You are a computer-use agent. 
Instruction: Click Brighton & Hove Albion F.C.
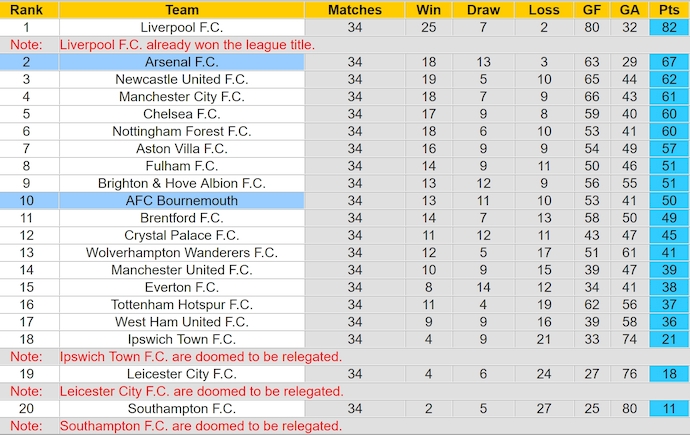pyautogui.click(x=182, y=183)
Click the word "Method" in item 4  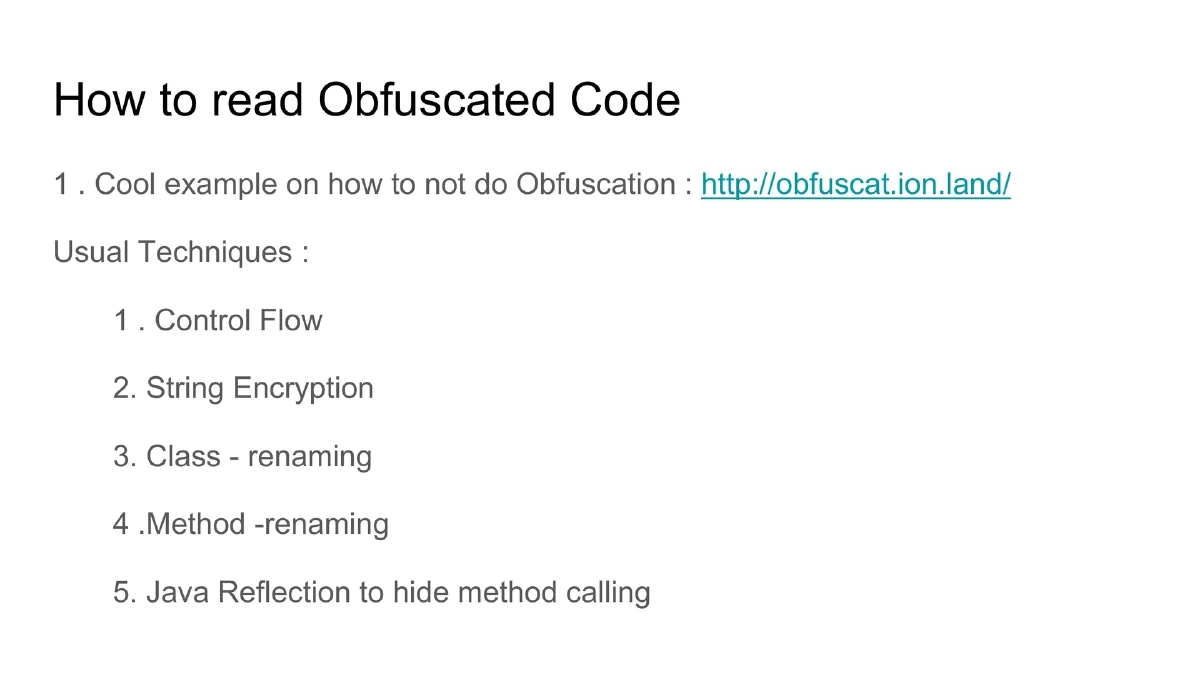pyautogui.click(x=196, y=524)
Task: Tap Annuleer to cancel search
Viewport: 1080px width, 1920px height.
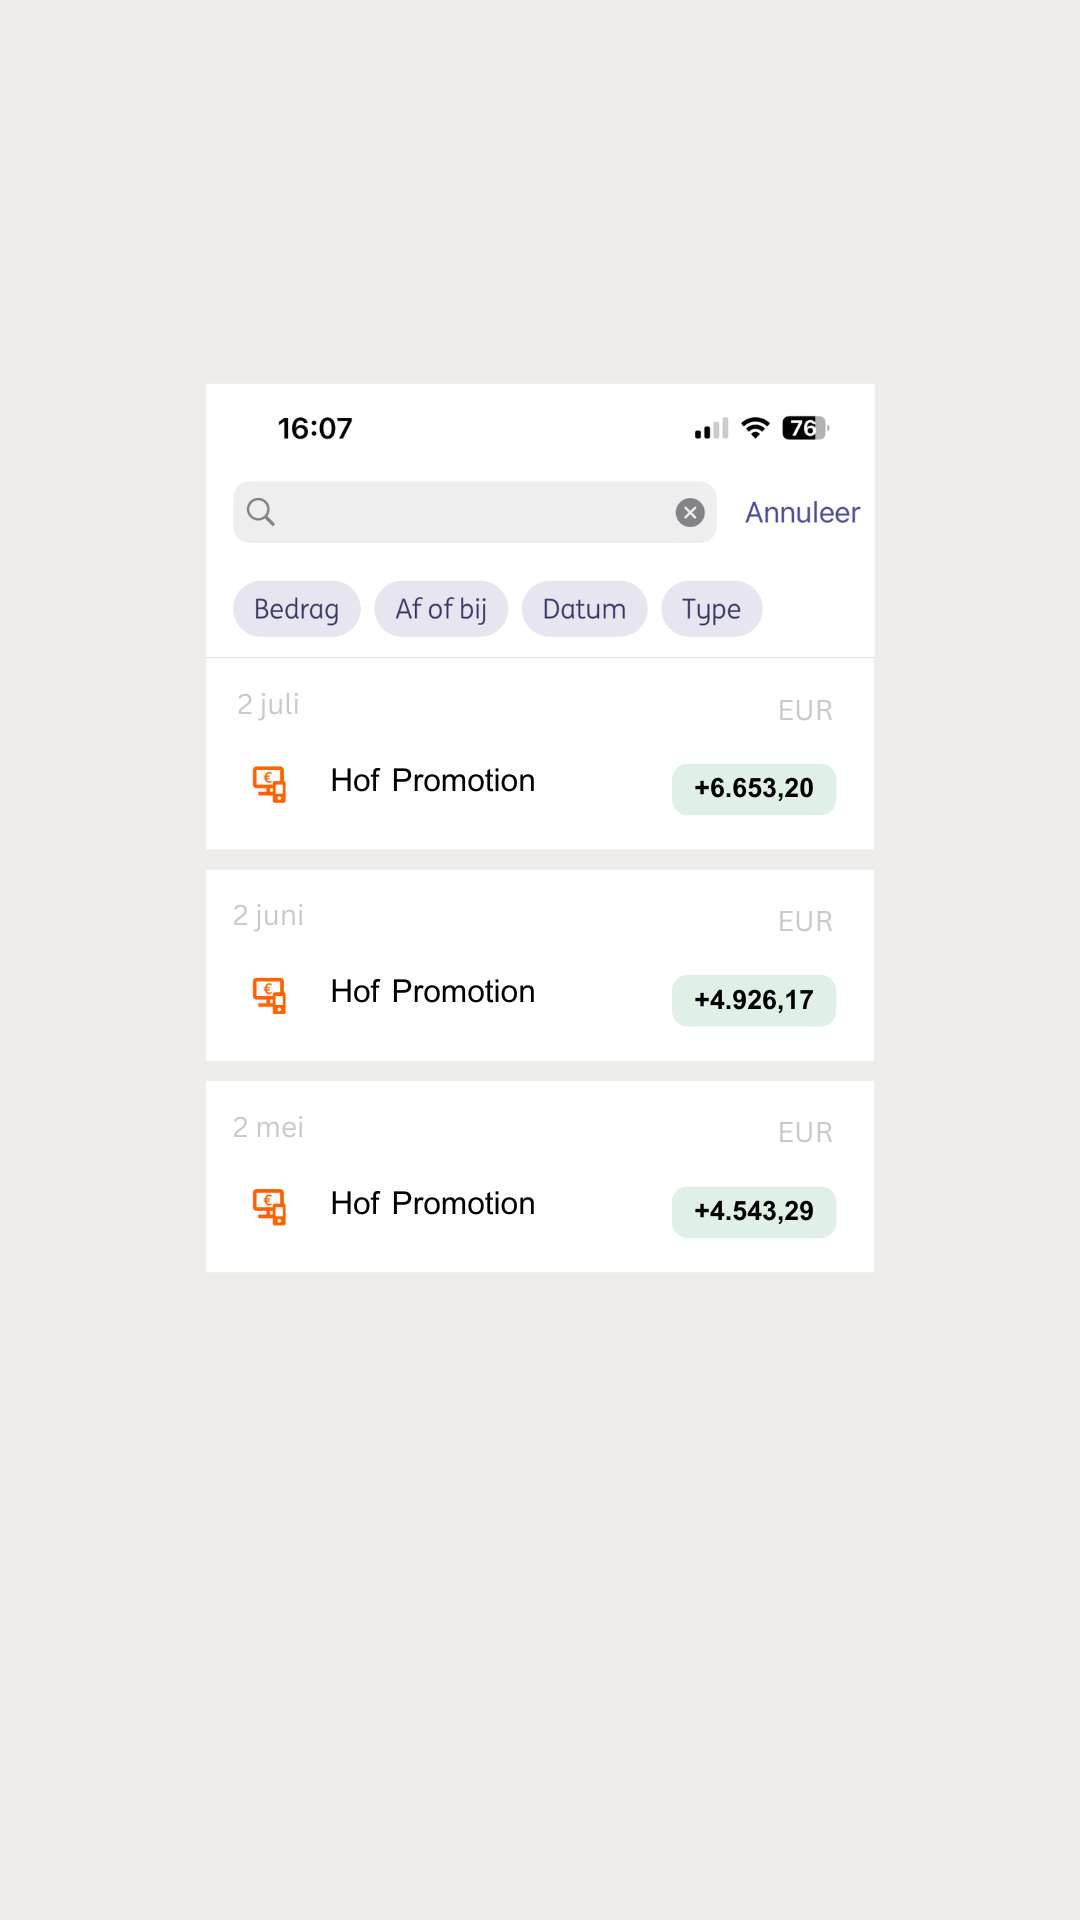Action: coord(802,512)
============
What this task involves: Transcribe exactly the lines that go from the one holding "Task: Tap Annuleer to cancel search" through the last line of the entries, both included, and nothing besides them. Do not include any pictures.

Solved exercise:
Task: Tap Annuleer to cancel search
Viewport: 1080px width, 1920px height.
Action: coord(802,512)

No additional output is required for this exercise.